**** Material shown ****

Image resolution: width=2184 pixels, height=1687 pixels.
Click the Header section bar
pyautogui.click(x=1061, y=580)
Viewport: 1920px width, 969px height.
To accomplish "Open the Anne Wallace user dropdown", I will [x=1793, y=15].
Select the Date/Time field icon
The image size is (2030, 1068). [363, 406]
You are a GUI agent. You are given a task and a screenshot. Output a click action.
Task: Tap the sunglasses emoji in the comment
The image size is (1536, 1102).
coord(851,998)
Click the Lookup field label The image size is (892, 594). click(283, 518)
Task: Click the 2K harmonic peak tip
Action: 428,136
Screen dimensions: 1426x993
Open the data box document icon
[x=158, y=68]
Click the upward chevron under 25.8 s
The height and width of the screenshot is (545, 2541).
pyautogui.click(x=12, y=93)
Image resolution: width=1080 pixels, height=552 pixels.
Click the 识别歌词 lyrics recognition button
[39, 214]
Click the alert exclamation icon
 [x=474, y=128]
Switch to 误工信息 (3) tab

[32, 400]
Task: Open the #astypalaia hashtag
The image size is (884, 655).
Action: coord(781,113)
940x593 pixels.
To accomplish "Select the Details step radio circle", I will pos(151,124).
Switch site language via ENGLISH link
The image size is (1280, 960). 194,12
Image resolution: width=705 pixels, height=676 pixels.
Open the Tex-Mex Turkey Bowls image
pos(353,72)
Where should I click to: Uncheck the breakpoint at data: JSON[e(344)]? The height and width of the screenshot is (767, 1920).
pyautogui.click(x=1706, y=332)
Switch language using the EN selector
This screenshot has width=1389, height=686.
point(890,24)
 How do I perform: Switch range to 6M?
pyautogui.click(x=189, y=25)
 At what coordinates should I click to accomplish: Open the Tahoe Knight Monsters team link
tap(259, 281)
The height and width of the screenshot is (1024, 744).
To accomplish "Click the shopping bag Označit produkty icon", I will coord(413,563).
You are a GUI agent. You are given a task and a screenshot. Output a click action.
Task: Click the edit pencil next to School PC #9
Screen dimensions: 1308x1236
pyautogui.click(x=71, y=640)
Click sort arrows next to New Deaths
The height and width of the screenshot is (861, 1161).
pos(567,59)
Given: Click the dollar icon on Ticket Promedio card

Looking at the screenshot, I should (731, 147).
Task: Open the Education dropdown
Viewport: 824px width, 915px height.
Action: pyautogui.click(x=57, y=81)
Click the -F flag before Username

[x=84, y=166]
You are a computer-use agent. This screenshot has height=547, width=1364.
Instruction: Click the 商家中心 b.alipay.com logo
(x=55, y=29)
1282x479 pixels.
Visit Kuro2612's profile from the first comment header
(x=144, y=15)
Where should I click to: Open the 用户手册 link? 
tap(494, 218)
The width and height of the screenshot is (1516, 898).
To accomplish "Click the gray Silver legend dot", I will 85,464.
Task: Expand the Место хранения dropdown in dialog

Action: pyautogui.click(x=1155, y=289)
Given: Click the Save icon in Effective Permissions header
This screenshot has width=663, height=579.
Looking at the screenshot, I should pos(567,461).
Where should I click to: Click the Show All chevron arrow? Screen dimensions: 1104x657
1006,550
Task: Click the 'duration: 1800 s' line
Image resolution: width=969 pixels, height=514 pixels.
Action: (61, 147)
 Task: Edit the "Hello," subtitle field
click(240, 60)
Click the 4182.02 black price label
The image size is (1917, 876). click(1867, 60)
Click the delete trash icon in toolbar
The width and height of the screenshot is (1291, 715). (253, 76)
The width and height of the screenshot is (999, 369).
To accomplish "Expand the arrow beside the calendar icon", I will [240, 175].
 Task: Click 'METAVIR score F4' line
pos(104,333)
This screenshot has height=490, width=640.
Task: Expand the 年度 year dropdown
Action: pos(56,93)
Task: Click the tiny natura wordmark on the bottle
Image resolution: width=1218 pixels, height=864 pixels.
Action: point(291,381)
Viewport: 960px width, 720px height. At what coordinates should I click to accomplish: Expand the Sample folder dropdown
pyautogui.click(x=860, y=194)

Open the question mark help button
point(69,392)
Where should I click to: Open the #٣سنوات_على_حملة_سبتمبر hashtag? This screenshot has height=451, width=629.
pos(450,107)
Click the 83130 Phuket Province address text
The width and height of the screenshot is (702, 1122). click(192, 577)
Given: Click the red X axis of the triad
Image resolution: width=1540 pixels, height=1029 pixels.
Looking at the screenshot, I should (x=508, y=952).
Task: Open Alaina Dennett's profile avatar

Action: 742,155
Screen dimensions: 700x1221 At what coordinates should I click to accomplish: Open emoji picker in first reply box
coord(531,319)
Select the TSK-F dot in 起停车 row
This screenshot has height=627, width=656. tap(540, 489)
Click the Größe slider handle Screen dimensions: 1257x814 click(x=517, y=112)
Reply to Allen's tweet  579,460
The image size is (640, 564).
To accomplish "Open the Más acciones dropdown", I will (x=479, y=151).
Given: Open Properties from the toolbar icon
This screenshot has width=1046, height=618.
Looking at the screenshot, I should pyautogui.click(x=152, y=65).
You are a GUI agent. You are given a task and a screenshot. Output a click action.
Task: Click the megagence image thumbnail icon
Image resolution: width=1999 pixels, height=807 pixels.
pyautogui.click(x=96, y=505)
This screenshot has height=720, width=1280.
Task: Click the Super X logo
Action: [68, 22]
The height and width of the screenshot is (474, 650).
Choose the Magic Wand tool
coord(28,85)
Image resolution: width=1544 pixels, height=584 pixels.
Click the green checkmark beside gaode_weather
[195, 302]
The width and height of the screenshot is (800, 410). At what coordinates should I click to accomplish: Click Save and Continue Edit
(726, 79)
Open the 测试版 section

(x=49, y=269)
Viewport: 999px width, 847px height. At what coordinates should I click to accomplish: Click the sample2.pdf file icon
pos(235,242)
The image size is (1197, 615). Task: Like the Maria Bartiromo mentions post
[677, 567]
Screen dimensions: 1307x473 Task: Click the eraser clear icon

****

Write the records out once more, word for word.

Answer to the exercise →
Image resolution: width=2184 pixels, height=1687 pixels.
Click the Header section bar
pyautogui.click(x=1061, y=580)
Viewport: 1920px width, 969px height.
To accomplish "Open the Anne Wallace user dropdown", I will [x=1793, y=15].
Select the Date/Time field icon
The image size is (2030, 1068). [363, 406]
You are a GUI agent. You are given a task and a screenshot. Output a click action.
Task: Tap the sunglasses emoji in the comment
The image size is (1536, 1102).
coord(851,998)
Click the Lookup field label The image size is (892, 594). click(283, 518)
Task: Click the 2K harmonic peak tip
Action: 428,136
Screen dimensions: 1426x993
Open the data box document icon
[x=158, y=68]
Click the upward chevron under 25.8 s
The height and width of the screenshot is (545, 2541).
pyautogui.click(x=12, y=93)
Image resolution: width=1080 pixels, height=552 pixels.
Click the 识别歌词 lyrics recognition button
[39, 214]
Click the alert exclamation icon
 [x=474, y=128]
Switch to 误工信息 (3) tab

[32, 400]
Task: Open the #astypalaia hashtag
The image size is (884, 655).
Action: coord(781,113)
940x593 pixels.
To accomplish "Select the Details step radio circle", I will pos(151,124).
Switch site language via ENGLISH link
The image size is (1280, 960). 194,12
Image resolution: width=705 pixels, height=676 pixels.
Open the Tex-Mex Turkey Bowls image
pos(353,72)
Where should I click to: Uncheck the breakpoint at data: JSON[e(344)]? The height and width of the screenshot is (767, 1920).
pyautogui.click(x=1706, y=332)
Switch language using the EN selector
This screenshot has width=1389, height=686.
point(890,24)
 How do I perform: Switch range to 6M?
pyautogui.click(x=189, y=25)
 At what coordinates should I click to accomplish: Open the Tahoe Knight Monsters team link
tap(259, 281)
The height and width of the screenshot is (1024, 744).
To accomplish "Click the shopping bag Označit produkty icon", I will coord(413,563).
You are a GUI agent. You are given a task and a screenshot. Output a click action.
Task: Click the edit pencil next to School PC #9
Screen dimensions: 1308x1236
pyautogui.click(x=71, y=640)
Click sort arrows next to New Deaths
The height and width of the screenshot is (861, 1161).
pos(567,59)
Given: Click the dollar icon on Ticket Promedio card

Looking at the screenshot, I should (731, 147).
Task: Open the Education dropdown
Viewport: 824px width, 915px height.
Action: pyautogui.click(x=57, y=81)
Click the -F flag before Username

[x=84, y=166]
You are a computer-use agent. This screenshot has height=547, width=1364.
Instruction: Click the 商家中心 b.alipay.com logo
(x=55, y=29)
1282x479 pixels.
Visit Kuro2612's profile from the first comment header
(x=144, y=15)
Where should I click to: Open the 用户手册 link? 
tap(494, 218)
The width and height of the screenshot is (1516, 898).
To accomplish "Click the gray Silver legend dot", I will 85,464.
Task: Expand the Место хранения dropdown in dialog

Action: pyautogui.click(x=1155, y=289)
Given: Click the Save icon in Effective Permissions header
This screenshot has width=663, height=579.
Looking at the screenshot, I should pos(567,461).
Where should I click to: Click the Show All chevron arrow? Screen dimensions: 1104x657
1006,550
Task: Click the 'duration: 1800 s' line
Image resolution: width=969 pixels, height=514 pixels.
Action: (61, 147)
 Task: Edit the "Hello," subtitle field
click(240, 60)
Click the 4182.02 black price label
The image size is (1917, 876). click(1867, 60)
Click the delete trash icon in toolbar
The width and height of the screenshot is (1291, 715). (253, 76)
The width and height of the screenshot is (999, 369).
To accomplish "Expand the arrow beside the calendar icon", I will [240, 175].
 Task: Click 'METAVIR score F4' line
pos(104,333)
This screenshot has height=490, width=640.
Task: Expand the 年度 year dropdown
Action: pos(56,93)
Task: Click the tiny natura wordmark on the bottle
Image resolution: width=1218 pixels, height=864 pixels.
Action: point(291,381)
Viewport: 960px width, 720px height. At what coordinates should I click to accomplish: Expand the Sample folder dropdown
pyautogui.click(x=860, y=194)

Open the question mark help button
point(69,392)
Where should I click to: Open the #٣سنوات_على_حملة_سبتمبر hashtag? This screenshot has height=451, width=629.
pos(450,107)
Click the 83130 Phuket Province address text
The width and height of the screenshot is (702, 1122). click(192, 577)
Given: Click the red X axis of the triad
Image resolution: width=1540 pixels, height=1029 pixels.
Looking at the screenshot, I should (x=508, y=952).
Task: Open Alaina Dennett's profile avatar

Action: 742,155
Screen dimensions: 700x1221 At what coordinates should I click to accomplish: Open emoji picker in first reply box
coord(531,319)
Select the TSK-F dot in 起停车 row
This screenshot has height=627, width=656. tap(540, 489)
Click the Größe slider handle Screen dimensions: 1257x814 click(x=517, y=112)
Reply to Allen's tweet  579,460
The image size is (640, 564).
To accomplish "Open the Más acciones dropdown", I will (x=479, y=151).
Given: Open Properties from the toolbar icon
This screenshot has width=1046, height=618.
Looking at the screenshot, I should pyautogui.click(x=152, y=65).
You are a GUI agent. You are given a task and a screenshot. Output a click action.
Task: Click the megagence image thumbnail icon
Image resolution: width=1999 pixels, height=807 pixels.
pyautogui.click(x=96, y=505)
This screenshot has height=720, width=1280.
Task: Click the Super X logo
Action: [68, 22]
The height and width of the screenshot is (474, 650).
Choose the Magic Wand tool
coord(28,85)
Image resolution: width=1544 pixels, height=584 pixels.
Click the green checkmark beside gaode_weather
[195, 302]
The width and height of the screenshot is (800, 410). At what coordinates should I click to accomplish: Click Save and Continue Edit
(726, 79)
Open the 测试版 section

(x=49, y=269)
Viewport: 999px width, 847px height. At what coordinates should I click to accomplish: Click the sample2.pdf file icon
pos(235,242)
The image size is (1197, 615). Task: Like the Maria Bartiromo mentions post
[677, 567]
Screen dimensions: 1307x473 Task: Click the eraser clear icon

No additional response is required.